> **TEXTO DE ORIGEM**
:::

O argumento dos bancos de que o Brasil pode quebrar economicamente se o Supremo Tribunal Federal julgar a favor dos poupadores no caso dos planos econômicos é bobagem e alarmismo. A opinião é do ministro Dias Toffoli, a respeito da Arguição de Descumprimento de Preceito Fundamental 165, que coloca bancos e poder público de um lado e poupadores do outro.
Advocacia-Geral da União e o Banco Central já pediram a suspensão do julgamento das ações. O pedido é para que seja feita uma audiência pública para debater os impactos financeiros da decisão do STF. Para o ministro, porém, o impacto não deve entrar na pauta. O STF, diz ele, deve julgar se o Estado tem legitimidade de interromper o processo inflacionário da maneira como ocorreu no Brasil.
“Se tiver de julgar a favor dos poupadores, o STF o julgará”, afirma Toffoli. Segundo ele, os julgadores não podem opor um direito à possibilidade de cumprir esse direito. “Quem tiver o direito vai receber”, diz o ministro, que já foi advogado-geral da União.

:::

> **INSTRUÇÕES**
Transcreva, do texto sobre os planos econômicos, o trecho que começa nas palavras que contêm “Advocacia-Geral da União” e termina em “ocorreu no Brasil.”.

> **MATERIAL**
:::

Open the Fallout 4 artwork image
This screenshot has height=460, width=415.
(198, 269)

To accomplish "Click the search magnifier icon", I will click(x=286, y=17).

:::

> **RESULTADO DA TAREFA**
Advocacia-Geral da União e o Banco Central já pediram a suspensão do julgamento das ações. O pedido é para que seja feita uma audiência pública para debater os impactos financeiros da decisão do STF. Para o ministro, porém, o impacto não deve entrar na pauta. O STF, diz ele, deve julgar se o Estado tem legitimidade de interromper o processo inflacionário da maneira como ocorreu no Brasil.